*What the task asks*: Pick out every line in the records below that contains the word "screenshot" and copy each of those lines.

*Entries supplied*:
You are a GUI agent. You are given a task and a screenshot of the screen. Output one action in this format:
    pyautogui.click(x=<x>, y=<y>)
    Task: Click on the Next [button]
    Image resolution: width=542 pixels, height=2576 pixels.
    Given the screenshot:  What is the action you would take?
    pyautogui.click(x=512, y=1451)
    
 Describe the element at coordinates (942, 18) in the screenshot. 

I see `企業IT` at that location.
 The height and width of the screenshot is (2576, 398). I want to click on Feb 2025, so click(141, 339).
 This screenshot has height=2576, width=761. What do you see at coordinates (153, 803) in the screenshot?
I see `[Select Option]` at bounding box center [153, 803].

*Written answer*:
You are a GUI agent. You are given a task and a screenshot of the screen. Output one action in this format:
    Given the screenshot:  What is the action you would take?
 Describe the element at coordinates (942, 18) in the screenshot. 
 The height and width of the screenshot is (2576, 398). I want to click on Feb 2025, so click(141, 339).
 This screenshot has height=2576, width=761. What do you see at coordinates (153, 803) in the screenshot?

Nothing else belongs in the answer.